Requirement A: According to the report on the Nuclear Culture Roundtable below, how many people did the seventh roundtable bring together?
Requirement B: Write the next part of the report on the Nuclear Culture Roundtable, picking up after its last sentence.

Page extract:
Ele Carpenter and Pieter Fannes. Underground/Overground.
An Annotated Visual Report
Curator Ele Carpenter looks back on the Nuclear Culture Roundtable held on November 17th at Z33, and shares what she took home from the talks and debates, inspired by Pieter Fannes’ drawings.
The seventh Nuclear Culture Roundtable on the Underground / Overground brought together fifty people from across the arts, sciences and humanities to discuss how we conceptualize hiding waste underground in relation to daily life on the earth’s surface. The event took place on 17 November at Z33 alongside the Perpetual Uncertainty exhibition. Working closely with NIRAS/ONDRAF the event focused on art and radioactive waste storage in Belgium, including the problems of: geological storage, the difficulty of communicating or marking contaminated sites for future generations, and the question of designing infrastructures for a deep time future. The morning presentations gave short introductions to different perspectives on radioactive waste management and art, whilst in the afternoon we divided into three groups for in-depth roundtable discussions. Illustrator Pieter Fannes made a poignant visual report of the discussions, capturing some of the passions and ideas of the day.
The presentations began with Régine Debatty’s introduction to how we conceptualise the subterranean. For humans, too often burying things underground means ‘out of sight and out of mind’. Regine evoked a complex subterranean world of interwoven infrastructures made from layers of cabling, tunnelling and potentially reusable and valuable materials, invoking Björn Wallsten’s concept of the Urk. An image perfectly captured in the detail of Pieter Fannes drawing above, which sets the scene for thinking about the challenges of storing radioactive waste underground, that we might forget, or that we might need to dig up.

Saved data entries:
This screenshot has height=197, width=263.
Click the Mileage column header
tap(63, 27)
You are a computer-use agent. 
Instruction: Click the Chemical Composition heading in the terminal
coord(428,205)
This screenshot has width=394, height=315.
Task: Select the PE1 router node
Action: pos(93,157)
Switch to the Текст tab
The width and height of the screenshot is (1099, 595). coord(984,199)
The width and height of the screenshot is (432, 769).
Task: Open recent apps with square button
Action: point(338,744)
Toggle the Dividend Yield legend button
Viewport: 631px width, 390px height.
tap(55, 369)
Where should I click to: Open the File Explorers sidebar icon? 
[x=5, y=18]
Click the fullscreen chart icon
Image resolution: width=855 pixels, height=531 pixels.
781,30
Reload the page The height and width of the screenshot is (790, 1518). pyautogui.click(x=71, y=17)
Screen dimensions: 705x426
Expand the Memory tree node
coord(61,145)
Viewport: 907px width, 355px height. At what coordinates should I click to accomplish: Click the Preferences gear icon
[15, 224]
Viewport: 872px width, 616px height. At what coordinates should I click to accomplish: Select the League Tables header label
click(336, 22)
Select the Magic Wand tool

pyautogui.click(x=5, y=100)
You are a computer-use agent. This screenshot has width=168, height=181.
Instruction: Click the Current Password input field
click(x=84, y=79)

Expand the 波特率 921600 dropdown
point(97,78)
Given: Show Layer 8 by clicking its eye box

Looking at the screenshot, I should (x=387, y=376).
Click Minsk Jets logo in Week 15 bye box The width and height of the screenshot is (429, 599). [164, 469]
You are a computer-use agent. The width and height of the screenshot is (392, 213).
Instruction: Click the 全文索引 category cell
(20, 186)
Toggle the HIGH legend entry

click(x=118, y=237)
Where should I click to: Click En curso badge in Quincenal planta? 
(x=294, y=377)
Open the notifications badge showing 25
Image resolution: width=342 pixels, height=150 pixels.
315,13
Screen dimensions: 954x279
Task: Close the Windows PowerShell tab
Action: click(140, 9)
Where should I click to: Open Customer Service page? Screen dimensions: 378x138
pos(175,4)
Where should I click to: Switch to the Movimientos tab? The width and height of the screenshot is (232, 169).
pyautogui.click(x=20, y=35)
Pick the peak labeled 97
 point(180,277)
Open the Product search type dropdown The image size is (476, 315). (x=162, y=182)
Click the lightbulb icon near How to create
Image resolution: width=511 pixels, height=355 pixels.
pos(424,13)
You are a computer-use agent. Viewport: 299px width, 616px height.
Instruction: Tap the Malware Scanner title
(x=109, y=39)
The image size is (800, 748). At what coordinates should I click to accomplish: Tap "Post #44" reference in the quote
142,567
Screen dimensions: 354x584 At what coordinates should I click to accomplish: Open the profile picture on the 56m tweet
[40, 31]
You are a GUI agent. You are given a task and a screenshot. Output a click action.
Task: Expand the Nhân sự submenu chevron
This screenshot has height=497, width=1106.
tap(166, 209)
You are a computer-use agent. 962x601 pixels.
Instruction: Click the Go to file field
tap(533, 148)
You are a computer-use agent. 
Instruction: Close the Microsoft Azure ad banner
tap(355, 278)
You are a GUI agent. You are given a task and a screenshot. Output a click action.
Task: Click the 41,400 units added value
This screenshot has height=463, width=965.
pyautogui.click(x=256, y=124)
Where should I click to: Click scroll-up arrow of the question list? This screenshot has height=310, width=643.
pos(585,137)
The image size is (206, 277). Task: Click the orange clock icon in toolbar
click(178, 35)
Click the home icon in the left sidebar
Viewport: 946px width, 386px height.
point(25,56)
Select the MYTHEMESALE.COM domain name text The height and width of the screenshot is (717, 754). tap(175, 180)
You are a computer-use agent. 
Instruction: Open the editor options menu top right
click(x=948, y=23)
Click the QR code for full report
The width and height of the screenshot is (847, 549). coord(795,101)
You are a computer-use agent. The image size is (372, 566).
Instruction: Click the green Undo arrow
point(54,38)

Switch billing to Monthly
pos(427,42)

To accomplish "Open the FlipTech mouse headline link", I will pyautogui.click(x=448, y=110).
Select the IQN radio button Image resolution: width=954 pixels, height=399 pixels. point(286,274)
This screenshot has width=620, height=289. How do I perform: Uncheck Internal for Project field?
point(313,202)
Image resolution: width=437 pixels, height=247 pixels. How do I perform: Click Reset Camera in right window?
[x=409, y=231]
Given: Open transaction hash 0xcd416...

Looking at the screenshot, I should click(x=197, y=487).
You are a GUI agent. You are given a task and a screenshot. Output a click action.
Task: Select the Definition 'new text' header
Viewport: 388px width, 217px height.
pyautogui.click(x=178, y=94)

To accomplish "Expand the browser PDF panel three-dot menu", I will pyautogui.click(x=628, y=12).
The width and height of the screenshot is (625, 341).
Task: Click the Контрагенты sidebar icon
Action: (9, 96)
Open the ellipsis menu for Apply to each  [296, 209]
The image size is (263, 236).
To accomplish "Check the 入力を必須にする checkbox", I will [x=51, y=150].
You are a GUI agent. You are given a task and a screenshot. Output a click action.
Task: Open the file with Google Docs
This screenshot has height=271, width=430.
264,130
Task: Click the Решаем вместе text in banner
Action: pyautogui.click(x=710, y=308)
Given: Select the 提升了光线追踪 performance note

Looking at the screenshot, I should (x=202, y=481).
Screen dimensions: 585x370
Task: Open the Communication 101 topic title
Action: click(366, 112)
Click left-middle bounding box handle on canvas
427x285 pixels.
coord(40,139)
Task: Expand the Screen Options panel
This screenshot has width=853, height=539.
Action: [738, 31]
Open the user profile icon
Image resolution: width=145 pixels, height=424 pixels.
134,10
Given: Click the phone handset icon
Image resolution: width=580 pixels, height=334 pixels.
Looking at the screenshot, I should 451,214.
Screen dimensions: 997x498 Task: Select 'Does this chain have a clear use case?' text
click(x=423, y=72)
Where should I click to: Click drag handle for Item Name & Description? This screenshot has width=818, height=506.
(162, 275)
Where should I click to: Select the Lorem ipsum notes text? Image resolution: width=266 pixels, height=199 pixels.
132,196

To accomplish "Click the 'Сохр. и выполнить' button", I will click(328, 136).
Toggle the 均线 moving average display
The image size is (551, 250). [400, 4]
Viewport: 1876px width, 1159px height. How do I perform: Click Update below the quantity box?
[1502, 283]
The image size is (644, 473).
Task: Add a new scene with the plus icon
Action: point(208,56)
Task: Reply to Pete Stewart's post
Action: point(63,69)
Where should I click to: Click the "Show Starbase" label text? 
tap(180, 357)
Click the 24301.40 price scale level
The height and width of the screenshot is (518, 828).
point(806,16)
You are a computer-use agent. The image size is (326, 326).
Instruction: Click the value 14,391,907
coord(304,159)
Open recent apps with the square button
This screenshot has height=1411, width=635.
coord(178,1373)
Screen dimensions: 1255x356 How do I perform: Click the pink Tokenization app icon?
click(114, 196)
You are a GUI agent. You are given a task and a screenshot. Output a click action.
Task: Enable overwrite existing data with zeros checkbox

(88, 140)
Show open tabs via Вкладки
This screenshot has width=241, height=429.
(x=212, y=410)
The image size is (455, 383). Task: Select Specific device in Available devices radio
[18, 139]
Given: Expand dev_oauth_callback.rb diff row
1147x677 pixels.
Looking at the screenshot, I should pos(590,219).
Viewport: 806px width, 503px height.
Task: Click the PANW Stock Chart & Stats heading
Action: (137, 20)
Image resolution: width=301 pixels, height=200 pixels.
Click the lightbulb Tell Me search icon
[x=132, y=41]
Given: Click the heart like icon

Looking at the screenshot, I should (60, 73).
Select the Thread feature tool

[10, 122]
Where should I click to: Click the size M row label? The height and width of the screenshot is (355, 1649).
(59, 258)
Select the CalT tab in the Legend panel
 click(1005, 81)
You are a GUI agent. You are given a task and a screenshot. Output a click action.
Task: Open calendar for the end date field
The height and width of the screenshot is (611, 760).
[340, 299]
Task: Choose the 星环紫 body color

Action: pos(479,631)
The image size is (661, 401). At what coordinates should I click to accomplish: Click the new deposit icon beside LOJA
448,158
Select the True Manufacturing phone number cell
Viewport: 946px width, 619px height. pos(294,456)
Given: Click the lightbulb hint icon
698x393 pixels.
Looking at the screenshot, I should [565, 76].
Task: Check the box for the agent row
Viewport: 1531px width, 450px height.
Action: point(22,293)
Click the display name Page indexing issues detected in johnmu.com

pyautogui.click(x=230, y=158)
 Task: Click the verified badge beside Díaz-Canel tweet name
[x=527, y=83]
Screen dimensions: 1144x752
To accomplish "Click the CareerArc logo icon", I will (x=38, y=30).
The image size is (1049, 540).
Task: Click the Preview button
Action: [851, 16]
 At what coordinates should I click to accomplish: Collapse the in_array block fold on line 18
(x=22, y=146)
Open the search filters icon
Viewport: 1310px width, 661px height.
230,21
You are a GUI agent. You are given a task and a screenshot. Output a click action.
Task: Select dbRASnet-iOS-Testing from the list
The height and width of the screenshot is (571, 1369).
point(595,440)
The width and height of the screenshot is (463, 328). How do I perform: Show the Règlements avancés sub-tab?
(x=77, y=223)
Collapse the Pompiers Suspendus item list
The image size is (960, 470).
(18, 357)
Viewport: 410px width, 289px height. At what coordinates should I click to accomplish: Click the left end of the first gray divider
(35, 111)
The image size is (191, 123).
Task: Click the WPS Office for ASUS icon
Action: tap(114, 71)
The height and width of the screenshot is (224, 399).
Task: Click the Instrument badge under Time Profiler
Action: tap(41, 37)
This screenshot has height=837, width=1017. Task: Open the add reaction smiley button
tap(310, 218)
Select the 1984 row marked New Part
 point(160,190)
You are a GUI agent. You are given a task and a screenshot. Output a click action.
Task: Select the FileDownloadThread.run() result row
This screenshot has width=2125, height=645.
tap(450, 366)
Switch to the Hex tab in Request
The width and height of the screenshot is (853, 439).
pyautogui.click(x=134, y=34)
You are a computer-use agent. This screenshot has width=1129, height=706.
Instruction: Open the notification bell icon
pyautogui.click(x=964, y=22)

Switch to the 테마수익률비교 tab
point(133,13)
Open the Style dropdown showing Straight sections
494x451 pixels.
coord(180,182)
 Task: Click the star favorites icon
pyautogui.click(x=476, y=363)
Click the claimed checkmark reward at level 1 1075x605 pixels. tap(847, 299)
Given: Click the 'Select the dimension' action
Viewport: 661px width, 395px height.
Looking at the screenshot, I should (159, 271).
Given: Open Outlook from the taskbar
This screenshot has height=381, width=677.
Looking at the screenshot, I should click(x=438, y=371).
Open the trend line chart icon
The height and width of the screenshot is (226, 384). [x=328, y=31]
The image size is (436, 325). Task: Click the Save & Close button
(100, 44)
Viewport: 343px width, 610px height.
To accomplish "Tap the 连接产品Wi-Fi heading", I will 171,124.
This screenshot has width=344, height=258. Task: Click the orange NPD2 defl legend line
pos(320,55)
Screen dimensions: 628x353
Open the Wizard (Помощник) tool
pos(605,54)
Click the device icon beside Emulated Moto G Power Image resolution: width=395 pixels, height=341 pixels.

Written response A: Fifty people from across the arts, sciences and humanities.

Written response B:
When conceptualising the complexities of radioactive waste it’s very helpful to look both within, and beyond, the nuclear discourse to think about the wider aesthetic, cultural and political implications of the underground. Dominant groups of people are quite capable of being completely blind to the things they don’t want to see, denouncing landscapes as ‘empty’, or transforming them with new historical narratives. For example, Adam Broomberg and Oliver Chanarin’s photo series “Forest” (2005) deals with how several parks in Israel, such as the Ben Sheman forest, were planted with fast growing imported pine trees erasing ancient Palestinian villages and slow-growing olive groves, quickly transforming the region into a European style landscape. This example demonstrates how strategic forces impact on how landscapes are remembered, and how they can be overwritten with new habitats and architectures as a process of erasing memory.
If the concept of the atomic sublime is about the awe inspiring immeasurable visual spectacle of the atomic explosion, viewed from a safe distance. The storage of radioactive waste in deep geologic repositories creates a sense of the invisible uncanny underground; creating a lurking fear that all is not as it should be deep below our feet.
To start thinking about underground storage of radioactive waste in Belgium, Maarten Van Geet from NIRAS/ONDRAF outlined the Belgian Radioactive Waste Agency’s thinking on the safest way to store high-level waste. As depicted in Pieter Fannes drawing, the agency is confident in its research into storing waste in Boom clay. They have an underground research laboratory called HADES where scientists and engineers have been conducting experiments in the clay since the 1980s. But the political decision to go ahead and build a final geological repository has yet to be made.
Pieter Fannes’s drawing powerfully captures the waste as an interned figure, reminding us that radioactive waste is intimately human, created by human nuclear technology. The plan is that the waste will be ‘confined’ in vitrified glass, steel canisters and concrete boxes; whilst a top layer of materials will form a barrier to ‘isolate’ the waste from the biosphere.
Maarten Van Geet explained that construction on the Category A low-level waste storage at Dessel will start in 2018, and will form a 20 meter high hill to contain waste which needs to be isolated for 300 years; whilst the final geologic facility will be designed for up to 1 million years, and its construction has yet to be approved.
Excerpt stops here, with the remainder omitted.